3 Application properties and checking
Before we get start to process the applications, it is necessary to define some behavior properties may be found in an app. In our research, we defined a sequence of method calls as a application behavior property. We will prepare a behavior property filter list for those behaviors we are interested in, then we will use it to check by our distributed sequencial analysis program. These property filters are consists of several aspects. The first one we focus on the methods that are deprecated by iOS SDK. These methods may create the risk of crash issues when operating system updated by Apple Inc., and the problems will cause the inconvenient for users who downloaded the apps.

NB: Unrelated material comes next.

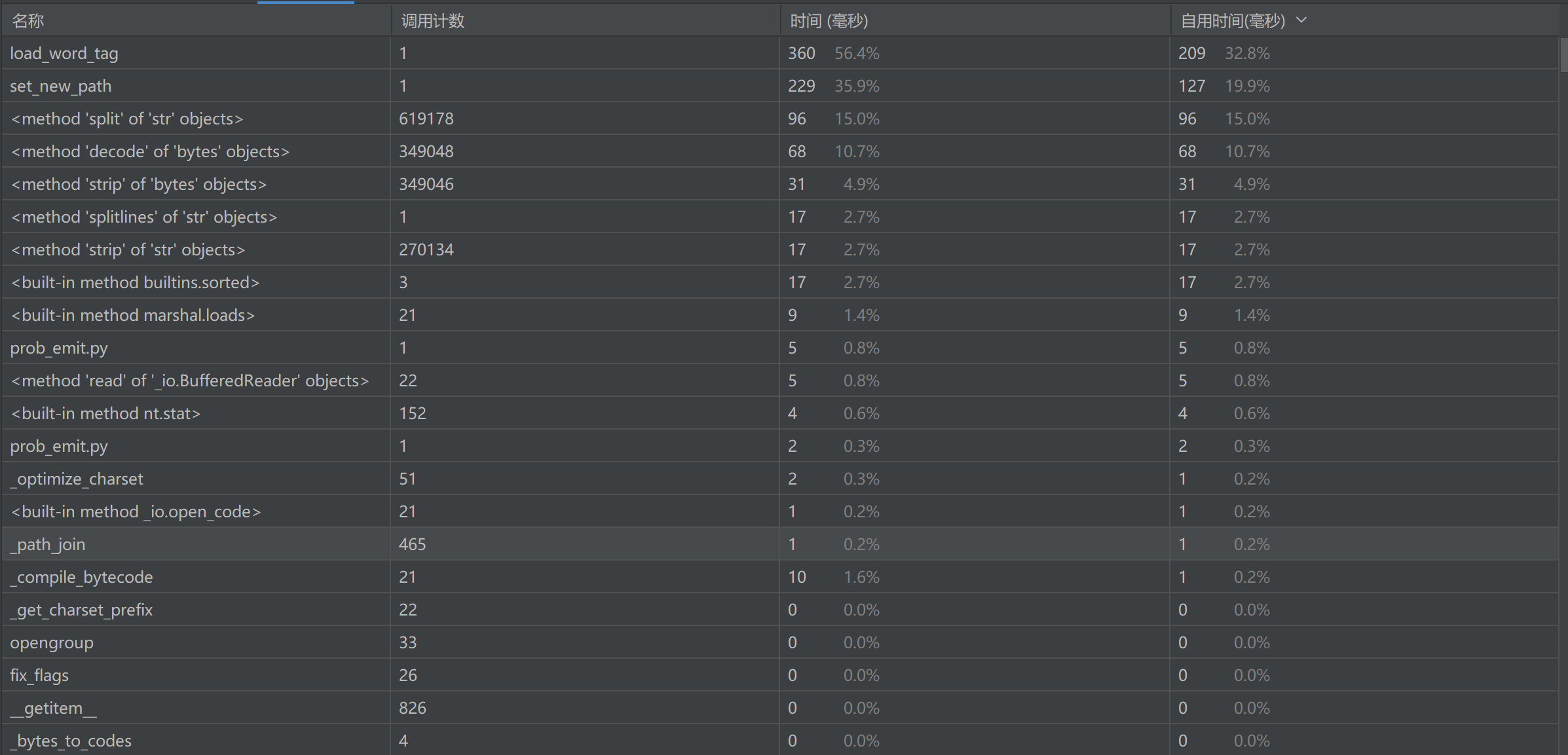
Task: Click the 自用时间(毫秒) column header text
Action: point(1232,21)
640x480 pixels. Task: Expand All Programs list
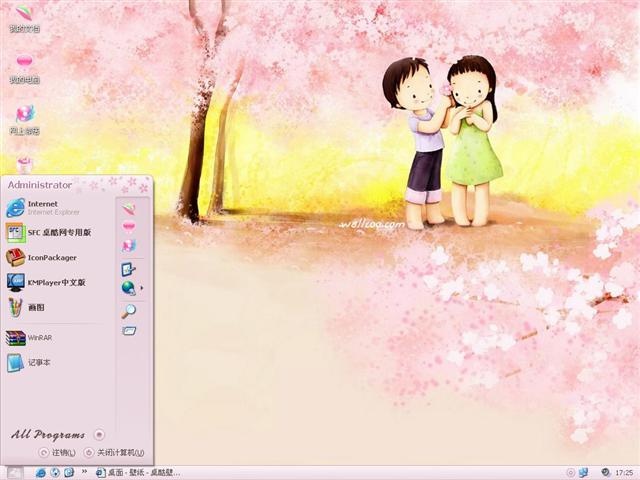point(58,435)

The second part is related to some specific method usages which is especially mentioned in iOS API developer reference[2] such as asking for user permissions, or asking for device locations..., the Apple Inc. given a sample to demonstrate how to use these methods to perform the property feature, so we called these properties as ”Golden rules”.

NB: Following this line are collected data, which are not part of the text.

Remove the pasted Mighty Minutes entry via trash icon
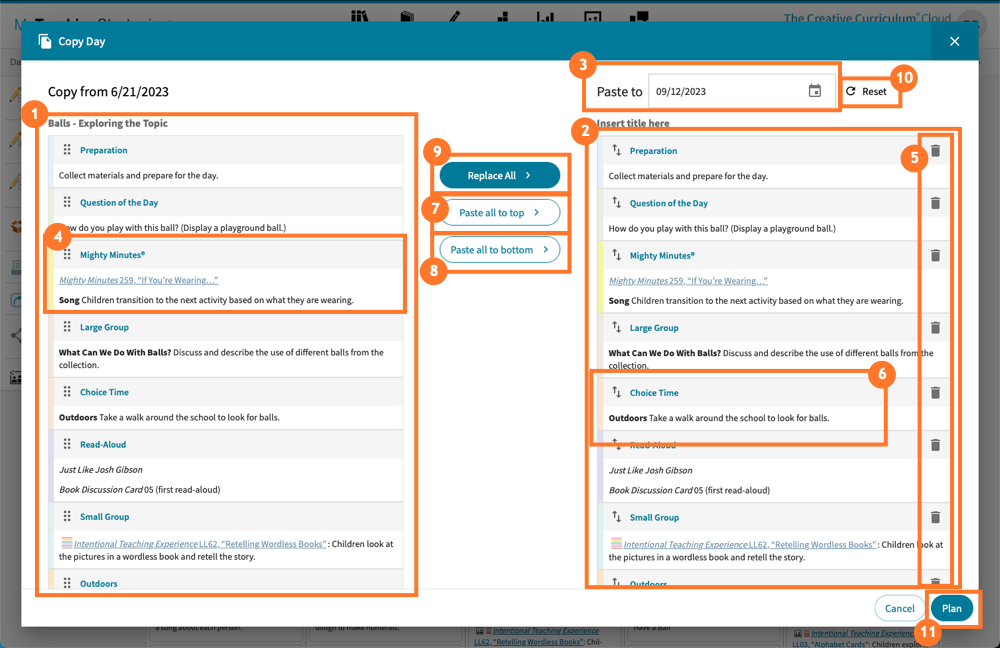Viewport: 1000px width, 648px height. point(935,255)

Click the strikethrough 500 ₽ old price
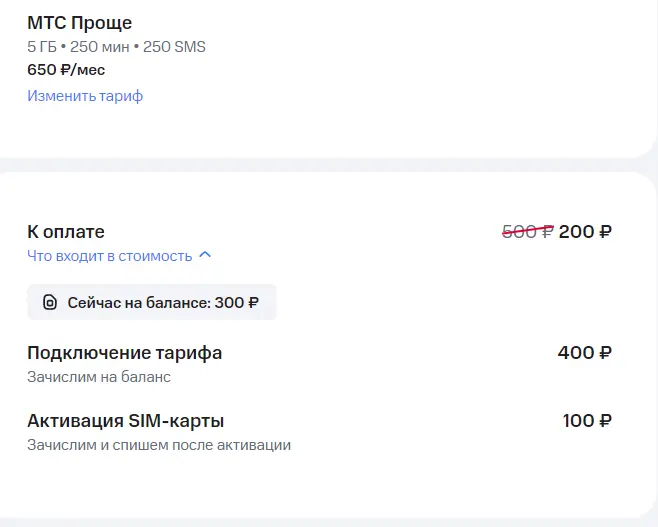point(528,232)
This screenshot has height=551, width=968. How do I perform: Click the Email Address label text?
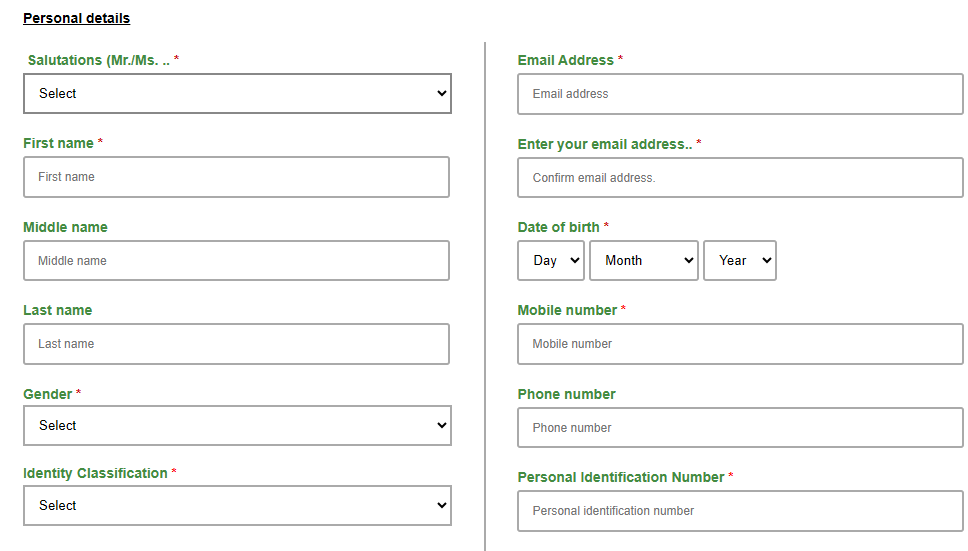565,60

On the order hand, in order to check the correct context in binary, we have to decrypt apps downloaded from App Store in advance and convert them into readable assembly files with annotations. By using disassemble tool, IDA pro[29], we can turn decrypted binary into assembly file. Every application assembly file contains many subroutine blocks, and when we dive into each subroutine we will get more small logic area called locations that can help us analyze the code and realize the classes or methods invoked in the context. We check context subsequence in assembly files by behavior properties, and use distributed computing to do the sequence analysis. Before analyzing, we have to do some data processing and define the meaning of subsequence in our experiment. The details are described below.
‧
3.1 iOS developer api reference web crawler
In order to get the frameworks, classes, and methods in iOS SDK, we have to fetch the data from the iOS developer API reference site[2]. However, the web pages are made by HTML and CSS contents, so we need to extract the information we need then format and store them in our database. Therefore, we develop a web crawler to process the data we need.
Our crawler are basically designed in three parts as show in Figure 1, including the services, parsers, and stores. The services are reusable, mostly they are used to handle with file write out and initial http requests. The parsers are used to parse html content and select the data we need, so basically a parser will map to one or more target web pages. Stores can be regarded as the data model, we will define the model to shape our data object and implement the serialize methods.
Therefore, we will dispatch http request to the target page in the iOS developer API reference site[2], and fetch the data, parsing with our parsers, collect and format the data into the object we defined in stores. It’s a pipeline working flow to send request, process, format, collect and write out. Finally, when we got the output files (we use the json format as output), we will further to write the json into our database.
Through this process flow, we can fetch the API data from the Apple official site, and generate the deprecated api list and method sequence patterns we need.